Mais après des débuts assez electro, le français Erik Truffaz en sort progressivement en ajoutant d’autres influences à sa musique. Ainsi,Arkhangelsk introduit des grooves chaloupés, des breaks hip-hop et des mélodies pop tout en conservant le côté mécanique soft de ses albums précédents. Certes, on pouvait penser que ce genre de fusion risquait rapidement de tomber dans une sorte de lounge stérile et dénué de tout intérêt autre que celui de paraître branchouille.
Or l’avantage d’Erik Truffaz, c’est qu’il sait s’entourer : outre ses musiciens, il a invité quelques amis. Le chanteur Ed Harcourt vient jouer de sa superbe voix sur trois chansons, Nya est passé par là le temps de poser un flow assuré sur Trippin’ The Lovelight Fantastic et notre Christophe national (le Christophe de Aline, pas cet empaffé de Willem !!!) chante L’Un Dans L’Autre avec un feeling et une voix tout simplement sublimes. On en arrive ainsi à cinq morceaux sur les dix que compte l’album qui sont des chansons pour lesquelles Erik Truffaz signe des mélodies et des arrangements subtils et classieux. On pense naturellement à Air et en ce sens, si ces titres avait été composé par le duo de Versailles, ils se seraient situés au croisement de Moon Safari et de Talkie Walkie.
Pour ce qui est des morceaux instrumentaux, ils sont dominés par la trompette aérienne d’Erik Truffaz chez qui l’influence d’un Miles Davis est évident. Mais "aérienne" ne signifie pas pour autant "inconsistante" car si elle semble parfois susurrer, les mélodies qu’elle dessine sont clairement assurées par une section rythmique d’une efficacité et d’une précision redoutable. Lorsqu’on entend le batteur Mark Erbetta, on se dit que la plupart des DJs de drum’n’bass, malgré leurs aptitudes techniques et technologiques, n’ont pas encore révélé le potentiel de leurs rythmiques et que c’est peut-être du côté des batteurs qu’il faut maintenant chercher.
Malgré la composante drum’n’bass très présente dans quasiment toutes les chansons, l’atmosphère qui se dégage de ce disque n’a rien à voir avec l’ambiance épileptique des raves ou des clubs techno. Inspiré par le paysage dessiné par les toits enneigés de la ville russe d’Arkhangelsk, Erik Truffaz se sert des boucles et des sonorités synthétiques pour avoir une base, une esquisse des paysages qu’il affine avec sa trompette. Ainsi à l’écoute de Miss Kaba, le morceau d’ouverture, on ressent le mouvement du train, le défilement des poteaux de la voie ferrée et on ne peut que constater avec un brin d’amusement que les leçons de Kraftwerk et de leur Trans-Europe Express ne sont pas tombées en désuétude.
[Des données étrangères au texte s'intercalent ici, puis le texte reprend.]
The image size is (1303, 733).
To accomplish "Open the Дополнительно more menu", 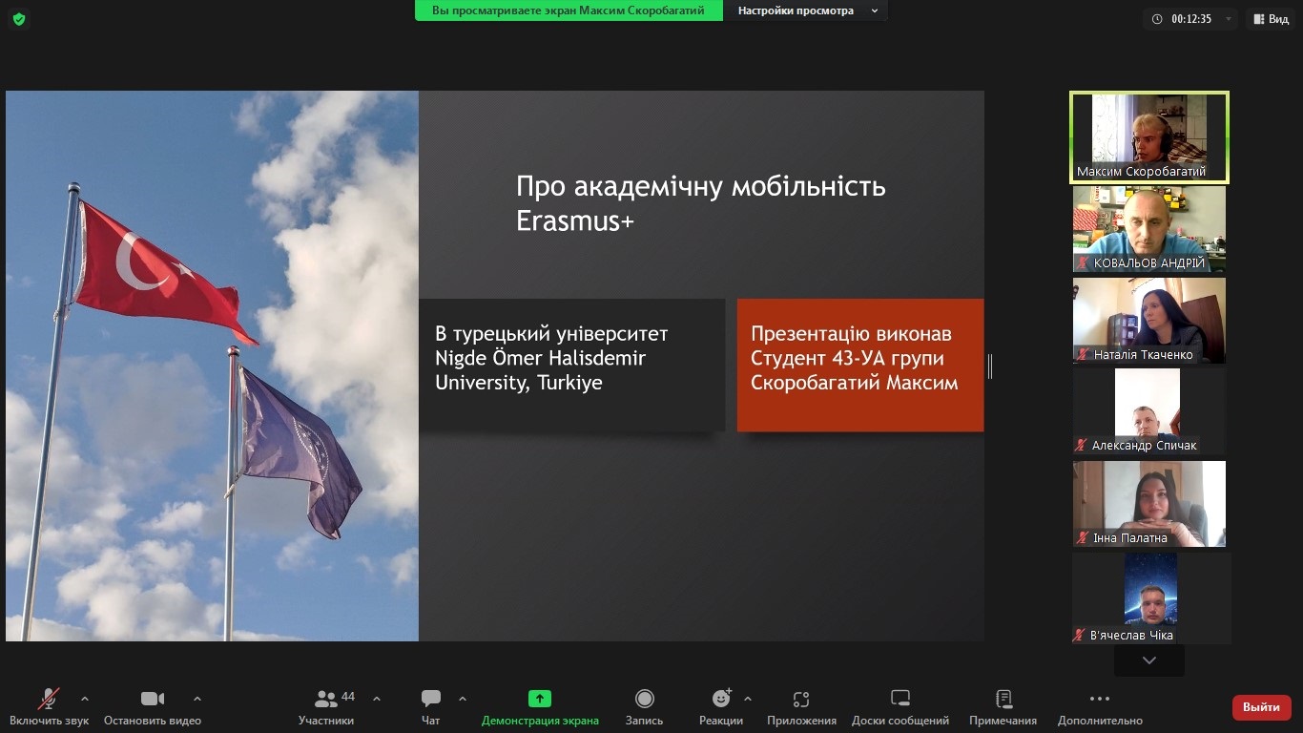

De plus, grâce à la présence de cinq chansons, Arkhangelsk évite le côté lassant et un peu complaisant dans lequel peut parfois tomber ce genre de musique. On est donc loin de ce jazz lounge pour bar branché, de cette musique d’ascenseur fade. Au contraire, Arkhangelsk possède une véritable intensité, certes voilée par la volatilité et la légèreté apparente de la musique. Même si une chanson comme Nobody Puts Baby In The Corner possède le charme insouciant d’une ritournelle sixties, croisement entre un Gainsbourg jazzy et un Scott Walker badin, son rythme insistant lui confère une consistance bien réelle.
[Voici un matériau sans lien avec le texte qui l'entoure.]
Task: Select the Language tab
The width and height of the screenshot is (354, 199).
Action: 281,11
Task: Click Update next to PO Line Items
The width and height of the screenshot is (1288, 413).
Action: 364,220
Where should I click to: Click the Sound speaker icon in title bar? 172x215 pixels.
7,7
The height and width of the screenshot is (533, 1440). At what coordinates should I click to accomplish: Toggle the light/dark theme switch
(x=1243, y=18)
Le seul "défaut" de cet album est qu’il refuse de se dévoiler au premier regard. Au début, on n’en dirait pas plus qu’un "sympa à écouter pour se détendre", mais au fil des écoutes, il révèle ses nuances, ses pleins et ses déliés, comme autant de preuve de ses qualités. Et s’affirme comme un album d’une parfaite cohérence...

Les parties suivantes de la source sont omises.